Start of Block
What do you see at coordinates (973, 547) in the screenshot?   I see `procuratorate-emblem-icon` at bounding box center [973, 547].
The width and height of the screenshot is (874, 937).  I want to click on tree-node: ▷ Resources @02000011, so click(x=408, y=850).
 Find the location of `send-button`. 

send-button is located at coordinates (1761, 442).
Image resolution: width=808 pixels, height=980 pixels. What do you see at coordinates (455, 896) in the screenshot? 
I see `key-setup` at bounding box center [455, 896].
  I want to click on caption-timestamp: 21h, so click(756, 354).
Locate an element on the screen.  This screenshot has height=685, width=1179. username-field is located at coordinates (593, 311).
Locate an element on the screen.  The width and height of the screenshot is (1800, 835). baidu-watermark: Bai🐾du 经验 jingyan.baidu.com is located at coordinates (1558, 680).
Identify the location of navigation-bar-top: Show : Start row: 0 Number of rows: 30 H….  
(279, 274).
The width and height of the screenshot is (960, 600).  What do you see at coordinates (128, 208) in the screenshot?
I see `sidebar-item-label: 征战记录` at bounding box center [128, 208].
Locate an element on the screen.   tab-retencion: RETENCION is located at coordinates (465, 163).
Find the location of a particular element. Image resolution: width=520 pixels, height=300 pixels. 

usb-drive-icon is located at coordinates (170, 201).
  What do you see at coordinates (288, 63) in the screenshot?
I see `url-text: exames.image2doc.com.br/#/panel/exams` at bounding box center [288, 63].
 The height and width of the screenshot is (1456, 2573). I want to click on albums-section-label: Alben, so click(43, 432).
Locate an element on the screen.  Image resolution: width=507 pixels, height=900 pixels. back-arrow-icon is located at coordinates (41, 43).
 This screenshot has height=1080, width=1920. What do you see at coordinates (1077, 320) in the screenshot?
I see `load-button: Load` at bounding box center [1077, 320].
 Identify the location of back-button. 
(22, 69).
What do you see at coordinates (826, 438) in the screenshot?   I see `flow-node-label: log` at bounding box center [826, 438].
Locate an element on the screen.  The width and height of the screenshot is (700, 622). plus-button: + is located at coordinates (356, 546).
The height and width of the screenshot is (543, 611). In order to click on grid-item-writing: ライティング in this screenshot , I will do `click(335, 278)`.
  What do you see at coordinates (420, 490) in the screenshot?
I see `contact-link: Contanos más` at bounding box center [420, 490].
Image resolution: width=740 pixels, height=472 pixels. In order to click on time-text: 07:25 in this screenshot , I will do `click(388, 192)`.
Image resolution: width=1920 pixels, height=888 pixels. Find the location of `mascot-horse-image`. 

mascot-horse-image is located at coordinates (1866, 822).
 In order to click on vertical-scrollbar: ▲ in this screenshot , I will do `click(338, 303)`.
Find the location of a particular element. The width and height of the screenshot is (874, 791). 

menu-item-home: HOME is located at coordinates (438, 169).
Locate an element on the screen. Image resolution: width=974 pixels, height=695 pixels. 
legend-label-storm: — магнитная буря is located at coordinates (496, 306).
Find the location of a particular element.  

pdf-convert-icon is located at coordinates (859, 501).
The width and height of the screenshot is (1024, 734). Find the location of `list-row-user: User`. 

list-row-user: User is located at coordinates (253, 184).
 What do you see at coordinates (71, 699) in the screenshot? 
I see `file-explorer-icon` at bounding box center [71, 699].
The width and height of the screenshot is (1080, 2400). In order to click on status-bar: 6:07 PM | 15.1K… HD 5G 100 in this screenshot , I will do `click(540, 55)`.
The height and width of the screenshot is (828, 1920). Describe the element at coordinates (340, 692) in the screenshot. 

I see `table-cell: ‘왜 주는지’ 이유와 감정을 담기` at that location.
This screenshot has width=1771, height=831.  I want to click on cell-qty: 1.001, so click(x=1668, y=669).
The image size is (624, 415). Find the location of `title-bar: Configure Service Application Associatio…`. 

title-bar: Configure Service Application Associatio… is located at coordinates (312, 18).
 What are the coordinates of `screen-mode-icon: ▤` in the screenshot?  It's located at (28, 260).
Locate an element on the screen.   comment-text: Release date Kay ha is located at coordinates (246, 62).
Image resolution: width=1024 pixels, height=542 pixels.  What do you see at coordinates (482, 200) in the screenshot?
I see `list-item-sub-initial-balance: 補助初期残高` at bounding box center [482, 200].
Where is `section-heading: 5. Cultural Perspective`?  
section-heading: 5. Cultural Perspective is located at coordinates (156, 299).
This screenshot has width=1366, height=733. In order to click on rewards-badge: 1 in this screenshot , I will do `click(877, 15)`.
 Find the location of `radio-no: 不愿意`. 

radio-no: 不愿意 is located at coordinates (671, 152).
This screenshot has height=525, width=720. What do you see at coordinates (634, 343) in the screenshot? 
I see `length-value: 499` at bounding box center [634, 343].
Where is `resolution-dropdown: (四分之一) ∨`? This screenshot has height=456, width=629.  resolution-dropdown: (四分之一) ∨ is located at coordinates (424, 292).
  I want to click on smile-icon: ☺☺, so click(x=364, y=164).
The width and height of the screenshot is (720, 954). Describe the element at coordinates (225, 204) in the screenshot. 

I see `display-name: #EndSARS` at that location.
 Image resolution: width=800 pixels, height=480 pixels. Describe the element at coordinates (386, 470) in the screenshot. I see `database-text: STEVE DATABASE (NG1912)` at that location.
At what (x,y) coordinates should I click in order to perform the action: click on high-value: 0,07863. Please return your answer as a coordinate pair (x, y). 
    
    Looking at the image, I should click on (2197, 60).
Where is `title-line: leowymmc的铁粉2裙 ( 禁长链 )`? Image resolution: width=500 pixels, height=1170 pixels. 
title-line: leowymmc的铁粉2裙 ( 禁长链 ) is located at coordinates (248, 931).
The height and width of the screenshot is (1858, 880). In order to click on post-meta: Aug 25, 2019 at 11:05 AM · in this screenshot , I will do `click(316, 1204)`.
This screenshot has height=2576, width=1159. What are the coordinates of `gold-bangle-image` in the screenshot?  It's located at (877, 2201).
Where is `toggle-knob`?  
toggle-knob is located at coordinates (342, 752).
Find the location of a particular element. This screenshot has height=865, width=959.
End of Block
● **Work item**
Reproduce all of the data above with "Point to an element on the screen" in place of each occurrence of "Locate an element on the screen". Keep everything else the same.

● **Response below**
What do you see at coordinates (973, 547) in the screenshot?   I see `procuratorate-emblem-icon` at bounding box center [973, 547].
The width and height of the screenshot is (874, 937).  I want to click on tree-node: ▷ Resources @02000011, so click(x=408, y=850).
 Find the location of `send-button`. 

send-button is located at coordinates (1761, 442).
Image resolution: width=808 pixels, height=980 pixels. What do you see at coordinates (455, 896) in the screenshot? 
I see `key-setup` at bounding box center [455, 896].
  I want to click on caption-timestamp: 21h, so click(756, 354).
Point to an element on the screen.  This screenshot has height=685, width=1179. username-field is located at coordinates (593, 311).
Point to an element on the screen.  The width and height of the screenshot is (1800, 835). baidu-watermark: Bai🐾du 经验 jingyan.baidu.com is located at coordinates (1558, 680).
Identify the location of navigation-bar-top: Show : Start row: 0 Number of rows: 30 H….  
(279, 274).
The width and height of the screenshot is (960, 600).  What do you see at coordinates (128, 208) in the screenshot?
I see `sidebar-item-label: 征战记录` at bounding box center [128, 208].
Point to an element on the screen.   tab-retencion: RETENCION is located at coordinates (465, 163).
Find the location of a particular element. Image resolution: width=520 pixels, height=300 pixels. 

usb-drive-icon is located at coordinates (170, 201).
  What do you see at coordinates (288, 63) in the screenshot?
I see `url-text: exames.image2doc.com.br/#/panel/exams` at bounding box center [288, 63].
 The height and width of the screenshot is (1456, 2573). I want to click on albums-section-label: Alben, so click(43, 432).
Point to an element on the screen.  Image resolution: width=507 pixels, height=900 pixels. back-arrow-icon is located at coordinates (41, 43).
 This screenshot has height=1080, width=1920. What do you see at coordinates (1077, 320) in the screenshot?
I see `load-button: Load` at bounding box center [1077, 320].
 Identify the location of back-button. 
(22, 69).
What do you see at coordinates (826, 438) in the screenshot?   I see `flow-node-label: log` at bounding box center [826, 438].
Point to an element on the screen.  The width and height of the screenshot is (700, 622). plus-button: + is located at coordinates (356, 546).
The height and width of the screenshot is (543, 611). In order to click on grid-item-writing: ライティング in this screenshot , I will do `click(335, 278)`.
  What do you see at coordinates (420, 490) in the screenshot?
I see `contact-link: Contanos más` at bounding box center [420, 490].
Image resolution: width=740 pixels, height=472 pixels. In order to click on time-text: 07:25 in this screenshot , I will do `click(388, 192)`.
Image resolution: width=1920 pixels, height=888 pixels. Find the location of `mascot-horse-image`. 

mascot-horse-image is located at coordinates (1866, 822).
 In order to click on vertical-scrollbar: ▲ in this screenshot , I will do `click(338, 303)`.
Find the location of a particular element. The width and height of the screenshot is (874, 791). 

menu-item-home: HOME is located at coordinates (438, 169).
Point to an element on the screen. Image resolution: width=974 pixels, height=695 pixels. 
legend-label-storm: — магнитная буря is located at coordinates (496, 306).
Find the location of a particular element.  

pdf-convert-icon is located at coordinates (859, 501).
The width and height of the screenshot is (1024, 734). Find the location of `list-row-user: User`. 

list-row-user: User is located at coordinates (253, 184).
 What do you see at coordinates (71, 699) in the screenshot? 
I see `file-explorer-icon` at bounding box center [71, 699].
The width and height of the screenshot is (1080, 2400). In order to click on status-bar: 6:07 PM | 15.1K… HD 5G 100 in this screenshot , I will do `click(540, 55)`.
The height and width of the screenshot is (828, 1920). Describe the element at coordinates (340, 692) in the screenshot. 

I see `table-cell: ‘왜 주는지’ 이유와 감정을 담기` at that location.
This screenshot has width=1771, height=831.  I want to click on cell-qty: 1.001, so click(x=1668, y=669).
The image size is (624, 415). Find the location of `title-bar: Configure Service Application Associatio…`. 

title-bar: Configure Service Application Associatio… is located at coordinates (312, 18).
 What are the coordinates of `screen-mode-icon: ▤` in the screenshot?  It's located at (28, 260).
Point to an element on the screen.   comment-text: Release date Kay ha is located at coordinates (246, 62).
Image resolution: width=1024 pixels, height=542 pixels.  What do you see at coordinates (482, 200) in the screenshot?
I see `list-item-sub-initial-balance: 補助初期残高` at bounding box center [482, 200].
Where is `section-heading: 5. Cultural Perspective`?  
section-heading: 5. Cultural Perspective is located at coordinates (156, 299).
This screenshot has width=1366, height=733. In order to click on rewards-badge: 1 in this screenshot , I will do `click(877, 15)`.
 Find the location of `radio-no: 不愿意`. 

radio-no: 不愿意 is located at coordinates (671, 152).
This screenshot has height=525, width=720. What do you see at coordinates (634, 343) in the screenshot? 
I see `length-value: 499` at bounding box center [634, 343].
Where is `resolution-dropdown: (四分之一) ∨`? This screenshot has height=456, width=629.  resolution-dropdown: (四分之一) ∨ is located at coordinates (424, 292).
  I want to click on smile-icon: ☺☺, so click(x=364, y=164).
The width and height of the screenshot is (720, 954). Describe the element at coordinates (225, 204) in the screenshot. 

I see `display-name: #EndSARS` at that location.
 Image resolution: width=800 pixels, height=480 pixels. Describe the element at coordinates (386, 470) in the screenshot. I see `database-text: STEVE DATABASE (NG1912)` at that location.
At what (x,y) coordinates should I click in order to perform the action: click on high-value: 0,07863. Please return your answer as a coordinate pair (x, y). 
    
    Looking at the image, I should click on (2197, 60).
Where is `title-line: leowymmc的铁粉2裙 ( 禁长链 )`? Image resolution: width=500 pixels, height=1170 pixels. 
title-line: leowymmc的铁粉2裙 ( 禁长链 ) is located at coordinates (248, 931).
The height and width of the screenshot is (1858, 880). In order to click on post-meta: Aug 25, 2019 at 11:05 AM · in this screenshot , I will do `click(316, 1204)`.
This screenshot has height=2576, width=1159. What are the coordinates of `gold-bangle-image` in the screenshot?  It's located at (877, 2201).
Where is `toggle-knob`?  
toggle-knob is located at coordinates (342, 752).
Find the location of a particular element. This screenshot has height=865, width=959.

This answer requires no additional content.